▶ **What to do**: Reproduce the listing below line for line, keeping every character unchanged.

----- The records

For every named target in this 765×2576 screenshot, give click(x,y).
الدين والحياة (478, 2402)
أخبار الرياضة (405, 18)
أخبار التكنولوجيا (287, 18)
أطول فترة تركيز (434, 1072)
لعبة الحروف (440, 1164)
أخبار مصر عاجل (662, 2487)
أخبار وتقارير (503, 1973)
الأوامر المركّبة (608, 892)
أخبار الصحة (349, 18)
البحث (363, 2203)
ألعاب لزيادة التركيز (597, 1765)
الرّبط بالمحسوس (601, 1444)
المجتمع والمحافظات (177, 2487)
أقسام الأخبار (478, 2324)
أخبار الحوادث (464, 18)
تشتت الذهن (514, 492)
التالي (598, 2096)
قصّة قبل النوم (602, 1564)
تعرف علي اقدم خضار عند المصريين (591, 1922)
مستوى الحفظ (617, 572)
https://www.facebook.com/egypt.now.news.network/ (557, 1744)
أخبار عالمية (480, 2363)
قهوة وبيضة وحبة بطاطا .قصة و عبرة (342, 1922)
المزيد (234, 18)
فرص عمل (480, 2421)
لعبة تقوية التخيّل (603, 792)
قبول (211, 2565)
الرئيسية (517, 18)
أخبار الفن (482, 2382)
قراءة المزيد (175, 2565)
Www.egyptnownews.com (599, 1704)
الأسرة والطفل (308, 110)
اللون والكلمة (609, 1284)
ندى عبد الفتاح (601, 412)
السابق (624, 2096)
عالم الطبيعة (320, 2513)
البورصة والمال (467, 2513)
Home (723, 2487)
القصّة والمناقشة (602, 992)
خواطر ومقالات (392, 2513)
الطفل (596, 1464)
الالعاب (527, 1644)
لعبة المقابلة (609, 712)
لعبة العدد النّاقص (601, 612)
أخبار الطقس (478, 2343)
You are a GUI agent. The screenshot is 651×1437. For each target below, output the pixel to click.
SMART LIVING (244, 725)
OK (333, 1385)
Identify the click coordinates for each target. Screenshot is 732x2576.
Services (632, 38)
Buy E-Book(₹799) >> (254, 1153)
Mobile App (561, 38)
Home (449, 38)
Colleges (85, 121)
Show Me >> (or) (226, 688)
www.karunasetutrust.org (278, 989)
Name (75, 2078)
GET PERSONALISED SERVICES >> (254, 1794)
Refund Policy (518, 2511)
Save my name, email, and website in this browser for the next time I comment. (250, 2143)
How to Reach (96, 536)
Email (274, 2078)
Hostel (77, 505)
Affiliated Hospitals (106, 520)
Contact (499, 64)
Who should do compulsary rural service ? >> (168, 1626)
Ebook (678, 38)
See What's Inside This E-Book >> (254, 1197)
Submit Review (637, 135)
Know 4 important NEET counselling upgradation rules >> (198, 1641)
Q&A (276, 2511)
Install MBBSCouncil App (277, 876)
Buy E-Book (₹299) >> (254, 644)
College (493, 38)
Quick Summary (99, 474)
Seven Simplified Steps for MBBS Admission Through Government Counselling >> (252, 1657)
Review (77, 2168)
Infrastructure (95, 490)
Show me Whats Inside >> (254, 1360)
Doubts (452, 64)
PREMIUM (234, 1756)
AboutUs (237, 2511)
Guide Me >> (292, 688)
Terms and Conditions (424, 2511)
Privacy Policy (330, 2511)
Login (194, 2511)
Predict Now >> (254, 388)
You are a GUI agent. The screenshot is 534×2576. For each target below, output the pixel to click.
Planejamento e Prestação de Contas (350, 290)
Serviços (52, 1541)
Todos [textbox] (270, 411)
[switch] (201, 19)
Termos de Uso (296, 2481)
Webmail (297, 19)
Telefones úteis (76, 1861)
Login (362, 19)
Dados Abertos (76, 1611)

----------

▶ **Worked solution**:
For every named target in this 765×2576 screenshot, give click(x,y).
الدين والحياة (478, 2402)
أخبار الرياضة (405, 18)
أخبار التكنولوجيا (287, 18)
أطول فترة تركيز (434, 1072)
لعبة الحروف (440, 1164)
أخبار مصر عاجل (662, 2487)
أخبار وتقارير (503, 1973)
الأوامر المركّبة (608, 892)
أخبار الصحة (349, 18)
البحث (363, 2203)
ألعاب لزيادة التركيز (597, 1765)
الرّبط بالمحسوس (601, 1444)
المجتمع والمحافظات (177, 2487)
أقسام الأخبار (478, 2324)
أخبار الحوادث (464, 18)
تشتت الذهن (514, 492)
التالي (598, 2096)
قصّة قبل النوم (602, 1564)
تعرف علي اقدم خضار عند المصريين (591, 1922)
مستوى الحفظ (617, 572)
https://www.facebook.com/egypt.now.news.network/ (557, 1744)
أخبار عالمية (480, 2363)
قهوة وبيضة وحبة بطاطا .قصة و عبرة (342, 1922)
المزيد (234, 18)
فرص عمل (480, 2421)
لعبة تقوية التخيّل (603, 792)
قبول (211, 2565)
الرئيسية (517, 18)
أخبار الفن (482, 2382)
قراءة المزيد (175, 2565)
Www.egyptnownews.com (599, 1704)
الأسرة والطفل (308, 110)
اللون والكلمة (609, 1284)
ندى عبد الفتاح (601, 412)
السابق (624, 2096)
عالم الطبيعة (320, 2513)
البورصة والمال (467, 2513)
Home (723, 2487)
القصّة والمناقشة (602, 992)
خواطر ومقالات (392, 2513)
الطفل (596, 1464)
الالعاب (527, 1644)
لعبة المقابلة (609, 712)
لعبة العدد النّاقص (601, 612)
أخبار الطقس (478, 2343)
You are a GUI agent. The screenshot is 651×1437. For each target below, output the pixel to click.
SMART LIVING (244, 725)
OK (333, 1385)
Identify the click coordinates for each target. Screenshot is 732x2576.
Services (632, 38)
Buy E-Book(₹799) >> (254, 1153)
Mobile App (561, 38)
Home (449, 38)
Colleges (85, 121)
Show Me >> (or) (226, 688)
www.karunasetutrust.org (278, 989)
Name (75, 2078)
GET PERSONALISED SERVICES >> (254, 1794)
Refund Policy (518, 2511)
Save my name, email, and website in this browser for the next time I comment. (250, 2143)
How to Reach (96, 536)
Email (274, 2078)
Hostel (77, 505)
Affiliated Hospitals (106, 520)
Contact (499, 64)
Who should do compulsary rural service ? >> (168, 1626)
Ebook (678, 38)
See What's Inside This E-Book >> (254, 1197)
Submit Review (637, 135)
Know 4 important NEET counselling upgradation rules >> (198, 1641)
Q&A (276, 2511)
Install MBBSCouncil App (277, 876)
Buy E-Book (₹299) >> (254, 644)
College (493, 38)
Quick Summary (99, 474)
Seven Simplified Steps for MBBS Admission Through Government Counselling >> (252, 1657)
Review (77, 2168)
Infrastructure (95, 490)
Show me Whats Inside >> (254, 1360)
Doubts (452, 64)
PREMIUM (234, 1756)
AboutUs (237, 2511)
Guide Me >> (292, 688)
Terms and Conditions (424, 2511)
Privacy Policy (330, 2511)
Login (194, 2511)
Predict Now >> (254, 388)
You are a GUI agent. The screenshot is 534×2576. For each target below, output the pixel to click.
Planejamento e Prestação de Contas (350, 290)
Serviços (52, 1541)
Todos [textbox] (270, 411)
[switch] (201, 19)
Termos de Uso (296, 2481)
Webmail (297, 19)
Telefones úteis (76, 1861)
Login (362, 19)
Dados Abertos (76, 1611)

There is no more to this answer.